I seem to be doing well enough running the Kenwood B2000 at 5W or the TenTec 1320 at around 4 watts, but I haven’t made many contacts with my Rockmite, which on a good day puts out around 250+ mW, but less when the battery runs down a bit. A while back, I had ordered the Texas Topper (a.k.a. Tuna Topper) amplifier (nominally 5W out) from www.QRPme.com. For $25 it’s a good deal. The design lends itself to flexibility and experimentation, allowing the user to choose whether to use onboard/offboard options, a tuna-shaped round or altoids-shaped rectangular form factor, a range of input powers (using fixed or variable attenuator, if necessary), fast/slow switching, and transceiver or xmtr/rcvr configuration.
I put the kit together last week, made an enclosure, stuck it in, connected everything up, and … nothing. Well, not quite nothing. My WM-2 wattmeter read about 50mW output. Not good — the amplifier was doing something, but not in the direction that I had hoped.

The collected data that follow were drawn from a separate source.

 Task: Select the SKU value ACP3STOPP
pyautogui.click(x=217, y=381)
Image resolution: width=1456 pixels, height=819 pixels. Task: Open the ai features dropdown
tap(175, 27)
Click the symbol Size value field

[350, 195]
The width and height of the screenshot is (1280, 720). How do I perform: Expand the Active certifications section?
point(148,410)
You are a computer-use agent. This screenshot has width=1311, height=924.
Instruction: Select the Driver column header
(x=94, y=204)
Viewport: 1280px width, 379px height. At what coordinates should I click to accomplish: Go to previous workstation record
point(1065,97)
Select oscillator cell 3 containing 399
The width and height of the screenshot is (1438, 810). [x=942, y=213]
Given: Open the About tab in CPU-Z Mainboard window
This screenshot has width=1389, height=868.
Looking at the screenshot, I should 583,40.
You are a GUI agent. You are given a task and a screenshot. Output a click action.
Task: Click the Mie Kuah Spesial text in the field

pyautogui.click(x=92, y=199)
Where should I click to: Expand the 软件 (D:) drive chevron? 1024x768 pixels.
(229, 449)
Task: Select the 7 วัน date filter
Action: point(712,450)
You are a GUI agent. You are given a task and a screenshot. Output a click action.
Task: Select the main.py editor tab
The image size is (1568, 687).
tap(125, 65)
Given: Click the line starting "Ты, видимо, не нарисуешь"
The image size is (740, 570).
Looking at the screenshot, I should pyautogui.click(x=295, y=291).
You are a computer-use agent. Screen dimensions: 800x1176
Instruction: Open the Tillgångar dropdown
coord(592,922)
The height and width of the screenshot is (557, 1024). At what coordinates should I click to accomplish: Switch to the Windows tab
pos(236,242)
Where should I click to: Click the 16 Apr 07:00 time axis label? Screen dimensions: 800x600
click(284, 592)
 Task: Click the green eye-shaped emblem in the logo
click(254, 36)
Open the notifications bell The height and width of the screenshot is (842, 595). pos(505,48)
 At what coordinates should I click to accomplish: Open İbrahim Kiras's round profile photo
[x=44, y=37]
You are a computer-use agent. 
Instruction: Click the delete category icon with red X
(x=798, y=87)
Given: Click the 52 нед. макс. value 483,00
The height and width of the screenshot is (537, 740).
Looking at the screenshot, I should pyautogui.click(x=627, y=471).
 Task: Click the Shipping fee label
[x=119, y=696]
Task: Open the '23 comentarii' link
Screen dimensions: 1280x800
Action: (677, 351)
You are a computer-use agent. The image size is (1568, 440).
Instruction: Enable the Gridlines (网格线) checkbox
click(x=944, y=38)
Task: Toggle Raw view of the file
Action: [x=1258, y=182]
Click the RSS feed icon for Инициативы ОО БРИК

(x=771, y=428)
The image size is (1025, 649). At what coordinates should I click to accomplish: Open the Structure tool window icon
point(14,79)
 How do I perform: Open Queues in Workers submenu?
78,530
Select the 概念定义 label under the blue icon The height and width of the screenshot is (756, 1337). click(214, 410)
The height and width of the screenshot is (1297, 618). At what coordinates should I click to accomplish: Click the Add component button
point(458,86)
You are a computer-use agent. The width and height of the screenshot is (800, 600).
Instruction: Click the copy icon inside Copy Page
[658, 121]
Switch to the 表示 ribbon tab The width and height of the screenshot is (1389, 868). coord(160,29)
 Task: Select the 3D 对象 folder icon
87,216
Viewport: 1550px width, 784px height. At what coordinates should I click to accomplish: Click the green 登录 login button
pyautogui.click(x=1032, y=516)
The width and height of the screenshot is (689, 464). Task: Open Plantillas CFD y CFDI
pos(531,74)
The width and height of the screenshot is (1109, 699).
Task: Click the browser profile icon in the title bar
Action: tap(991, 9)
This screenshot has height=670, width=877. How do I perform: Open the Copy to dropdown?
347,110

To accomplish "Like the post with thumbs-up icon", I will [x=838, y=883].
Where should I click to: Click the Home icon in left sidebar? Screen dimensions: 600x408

The amplifier is well-documented on Chuck Carpenter’s website, which provides a parts list, pictures of the board, schematics and helpful advice. From the circuit diagram, it’s apparent that there are two halves to the pc board — one that controls switching through a relay, and the business end of the amplifier that centers on a MOSFET followed by a filter network. As far as I could tell, nothing was shorted. In the “receive” state, signals fed straight through from input to output connectors. When I keyed down the rockmite, I could hear the relay click in, and I was able to verify that the input signal was being appropriately routed over to a 4:1 transformer to feed to the MOSFET.
I checked DC voltages with a DVM, and verified that the bias voltage (determined by the forward voltage drop across an LED that conveniently also serves to let you know power is applied) was 2.05V. The voltage on the MOSFET’s metal tab (the drain) was about the same as battery voltage, as it should be. Unfortunately, I didn’t have an RF probe on hand for tracing of RF voltages — the probe was lost in the last move. It would be easy enough to build one (see nice plans on W5ESE‘s site), but I didn’t have a suitable diode on hand and apparently Radio Shack no longer carries the 1N34 in stock. No problem — I have something better, although not quite as portable: an oscilloscope.
The incoming signal was about 8Vpp, and 4Vpp after the 4:1 input transformer. I expected to detect something on the drain of the MOSFET, but all I got was hum (maybe just background). Probing beyond the MOSFET, I didn’t get much. I was stumped at this point, and starting wondering if I had done something wrong during construction.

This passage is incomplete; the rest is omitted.